Background: Interleukin-1β (IL-1)-treated mesenchymal stem cells (MSCs) and IL-1-MSCs-conditioned medium (CM) exert anti-inflammatory roles. Astrocytes are essential for the modulation of synaptic activity and neuronal homeostasis in the brain. Exosomes are the critical mediators in intercellular communication. However, the mechanism underlying the anti-inflammatory effect of IL-1-treated MSCs remains unknown.
Methods: In this study, exosomes (IL-1-Exo) were isolated from IL-1-treated MSCs. In addition, lipopolysaccharide (LPS)-treated hippocampal astrocytes and status epilepticus (SE) mice were treated with IL-1-Exo. Inflammatory activity, astrogliosis, and cognitive performance were measured to determine the effect of IL-1-Exo on inflammation.

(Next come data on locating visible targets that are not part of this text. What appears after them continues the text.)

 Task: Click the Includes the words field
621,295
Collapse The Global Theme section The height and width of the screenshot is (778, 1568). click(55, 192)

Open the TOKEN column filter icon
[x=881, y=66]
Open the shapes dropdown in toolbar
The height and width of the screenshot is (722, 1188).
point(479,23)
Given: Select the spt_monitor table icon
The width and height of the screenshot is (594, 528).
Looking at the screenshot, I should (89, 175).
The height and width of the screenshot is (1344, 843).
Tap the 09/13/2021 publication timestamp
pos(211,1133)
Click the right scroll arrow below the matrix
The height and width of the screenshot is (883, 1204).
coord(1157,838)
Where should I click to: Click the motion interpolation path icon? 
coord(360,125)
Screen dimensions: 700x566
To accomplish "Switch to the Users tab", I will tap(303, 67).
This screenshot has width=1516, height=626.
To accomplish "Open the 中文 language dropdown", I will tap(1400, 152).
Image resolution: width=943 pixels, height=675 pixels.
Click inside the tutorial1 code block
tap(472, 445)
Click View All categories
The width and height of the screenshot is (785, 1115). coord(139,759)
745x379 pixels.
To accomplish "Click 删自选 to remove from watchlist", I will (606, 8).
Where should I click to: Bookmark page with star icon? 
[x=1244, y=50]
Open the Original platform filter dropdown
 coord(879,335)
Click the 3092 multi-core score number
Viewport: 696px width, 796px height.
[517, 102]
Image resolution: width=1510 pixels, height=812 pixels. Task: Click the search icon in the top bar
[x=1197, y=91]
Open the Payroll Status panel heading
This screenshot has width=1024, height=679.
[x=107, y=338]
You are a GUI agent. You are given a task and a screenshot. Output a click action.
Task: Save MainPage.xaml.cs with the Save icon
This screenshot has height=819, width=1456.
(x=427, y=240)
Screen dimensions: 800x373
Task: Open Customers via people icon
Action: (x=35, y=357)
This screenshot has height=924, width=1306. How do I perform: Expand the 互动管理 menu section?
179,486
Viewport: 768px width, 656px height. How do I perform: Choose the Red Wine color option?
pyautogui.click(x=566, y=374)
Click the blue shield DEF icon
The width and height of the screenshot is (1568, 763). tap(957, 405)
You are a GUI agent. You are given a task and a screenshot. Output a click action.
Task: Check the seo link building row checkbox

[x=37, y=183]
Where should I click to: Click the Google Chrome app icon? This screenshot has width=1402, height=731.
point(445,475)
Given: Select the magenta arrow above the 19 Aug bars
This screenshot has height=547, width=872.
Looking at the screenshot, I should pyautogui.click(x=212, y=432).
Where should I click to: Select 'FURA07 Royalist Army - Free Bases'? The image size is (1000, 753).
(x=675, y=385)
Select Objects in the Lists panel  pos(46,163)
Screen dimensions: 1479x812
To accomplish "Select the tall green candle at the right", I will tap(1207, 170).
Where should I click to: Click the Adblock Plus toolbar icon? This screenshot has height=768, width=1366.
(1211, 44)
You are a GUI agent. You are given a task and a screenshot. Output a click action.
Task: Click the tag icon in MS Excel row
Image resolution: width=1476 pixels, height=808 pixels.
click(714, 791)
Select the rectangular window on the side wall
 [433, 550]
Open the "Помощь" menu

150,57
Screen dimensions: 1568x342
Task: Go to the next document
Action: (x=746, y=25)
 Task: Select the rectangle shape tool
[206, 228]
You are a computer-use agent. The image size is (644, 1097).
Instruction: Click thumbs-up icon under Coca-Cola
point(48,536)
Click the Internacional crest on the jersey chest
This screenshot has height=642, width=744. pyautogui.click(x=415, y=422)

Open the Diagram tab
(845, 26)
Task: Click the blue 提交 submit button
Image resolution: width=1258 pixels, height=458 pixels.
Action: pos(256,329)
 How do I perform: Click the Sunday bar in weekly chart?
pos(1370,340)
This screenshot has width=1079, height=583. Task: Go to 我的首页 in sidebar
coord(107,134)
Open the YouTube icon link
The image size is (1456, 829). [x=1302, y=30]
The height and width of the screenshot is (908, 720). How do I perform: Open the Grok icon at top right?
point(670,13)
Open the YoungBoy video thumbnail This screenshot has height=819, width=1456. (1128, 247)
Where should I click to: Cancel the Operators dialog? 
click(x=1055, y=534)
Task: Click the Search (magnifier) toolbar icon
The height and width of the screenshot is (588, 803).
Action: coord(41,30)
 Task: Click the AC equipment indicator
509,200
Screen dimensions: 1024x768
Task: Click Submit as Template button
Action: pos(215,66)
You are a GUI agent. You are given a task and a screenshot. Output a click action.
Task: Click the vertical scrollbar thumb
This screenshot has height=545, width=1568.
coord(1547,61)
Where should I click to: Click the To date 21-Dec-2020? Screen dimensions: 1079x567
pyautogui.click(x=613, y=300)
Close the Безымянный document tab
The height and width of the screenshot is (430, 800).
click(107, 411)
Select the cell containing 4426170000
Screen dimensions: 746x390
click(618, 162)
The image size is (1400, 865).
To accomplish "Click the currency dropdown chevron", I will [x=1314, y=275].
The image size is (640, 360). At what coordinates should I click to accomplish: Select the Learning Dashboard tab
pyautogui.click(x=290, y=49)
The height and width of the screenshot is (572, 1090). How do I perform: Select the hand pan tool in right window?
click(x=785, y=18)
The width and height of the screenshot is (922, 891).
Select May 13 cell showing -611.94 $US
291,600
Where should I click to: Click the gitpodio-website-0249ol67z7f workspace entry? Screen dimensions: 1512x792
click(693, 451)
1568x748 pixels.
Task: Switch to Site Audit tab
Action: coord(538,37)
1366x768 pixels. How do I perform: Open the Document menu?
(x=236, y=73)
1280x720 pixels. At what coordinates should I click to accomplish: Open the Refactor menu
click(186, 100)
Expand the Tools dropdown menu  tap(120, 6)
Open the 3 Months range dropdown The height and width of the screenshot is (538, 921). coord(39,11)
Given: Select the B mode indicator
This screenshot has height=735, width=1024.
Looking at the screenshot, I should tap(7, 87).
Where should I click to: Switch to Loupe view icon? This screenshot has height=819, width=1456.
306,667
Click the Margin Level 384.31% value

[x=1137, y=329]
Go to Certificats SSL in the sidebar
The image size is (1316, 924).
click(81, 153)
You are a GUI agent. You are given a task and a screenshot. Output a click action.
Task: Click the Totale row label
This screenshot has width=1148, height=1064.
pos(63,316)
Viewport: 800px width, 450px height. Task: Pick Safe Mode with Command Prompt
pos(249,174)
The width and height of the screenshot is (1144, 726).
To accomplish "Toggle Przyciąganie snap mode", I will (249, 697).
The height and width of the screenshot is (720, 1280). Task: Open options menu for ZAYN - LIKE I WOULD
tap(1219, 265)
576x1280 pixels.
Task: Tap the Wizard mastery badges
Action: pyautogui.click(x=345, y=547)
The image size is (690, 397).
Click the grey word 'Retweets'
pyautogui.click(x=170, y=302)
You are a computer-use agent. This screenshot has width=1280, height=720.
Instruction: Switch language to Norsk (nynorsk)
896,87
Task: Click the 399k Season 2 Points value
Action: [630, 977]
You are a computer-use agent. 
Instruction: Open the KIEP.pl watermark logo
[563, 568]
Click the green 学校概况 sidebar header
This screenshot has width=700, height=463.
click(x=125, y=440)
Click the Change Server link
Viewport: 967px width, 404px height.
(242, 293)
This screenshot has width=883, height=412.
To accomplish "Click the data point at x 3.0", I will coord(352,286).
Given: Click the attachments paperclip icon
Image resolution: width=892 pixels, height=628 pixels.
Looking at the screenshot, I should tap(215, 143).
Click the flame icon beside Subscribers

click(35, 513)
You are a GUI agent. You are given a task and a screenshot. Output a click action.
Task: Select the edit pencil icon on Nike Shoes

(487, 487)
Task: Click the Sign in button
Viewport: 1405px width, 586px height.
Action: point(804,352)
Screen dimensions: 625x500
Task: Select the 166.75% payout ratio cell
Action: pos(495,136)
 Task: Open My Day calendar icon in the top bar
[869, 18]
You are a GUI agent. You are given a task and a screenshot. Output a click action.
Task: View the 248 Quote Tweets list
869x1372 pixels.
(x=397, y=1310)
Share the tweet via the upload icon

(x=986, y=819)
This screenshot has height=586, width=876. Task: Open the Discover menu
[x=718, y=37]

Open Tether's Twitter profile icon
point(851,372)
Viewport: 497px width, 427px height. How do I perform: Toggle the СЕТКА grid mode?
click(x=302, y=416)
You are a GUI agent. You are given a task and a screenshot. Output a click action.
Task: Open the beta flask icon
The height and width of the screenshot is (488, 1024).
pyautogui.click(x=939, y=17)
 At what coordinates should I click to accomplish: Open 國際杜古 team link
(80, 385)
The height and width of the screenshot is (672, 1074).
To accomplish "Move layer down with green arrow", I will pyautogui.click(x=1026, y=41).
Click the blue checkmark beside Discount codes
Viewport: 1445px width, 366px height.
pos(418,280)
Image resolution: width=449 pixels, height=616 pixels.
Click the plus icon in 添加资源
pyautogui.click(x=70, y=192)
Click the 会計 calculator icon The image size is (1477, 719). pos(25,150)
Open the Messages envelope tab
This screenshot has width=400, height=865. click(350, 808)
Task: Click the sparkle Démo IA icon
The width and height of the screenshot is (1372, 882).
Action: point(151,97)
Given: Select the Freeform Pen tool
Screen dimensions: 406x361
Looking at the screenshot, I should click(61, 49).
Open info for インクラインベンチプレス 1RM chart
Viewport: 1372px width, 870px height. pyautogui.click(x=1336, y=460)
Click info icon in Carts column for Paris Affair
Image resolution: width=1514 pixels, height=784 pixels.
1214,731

Results: The results revealed that IL-1-Exo significantly inhibited LPS-induced astrogliosis and inflammatory responses of astrocytes. Also, IL-1-Exo reversed the LPS-induced effect on calcium signaling. The Nrf2 signaling pathway was associated with the effect of IL-1-Exo in LPS-treated astrocytes. Furthermore, IL-1-Exo reduced the inflammatory response and improved the cognitive performance of SE mice.
Conclusion: The results suggest that IL-1-Exo inhibited LPS-induced inflammatory responses in astrocytes and SE mice and that the effect of IL-1-Exo was primarily mediated through the Nrf-2 signaling pathway. This study provides a new understanding of the molecular mechanism of inflammation-associated brain diseases and an avenue to develop nanotherapeutic agents for the treatment of inflammatory conditions in the brain.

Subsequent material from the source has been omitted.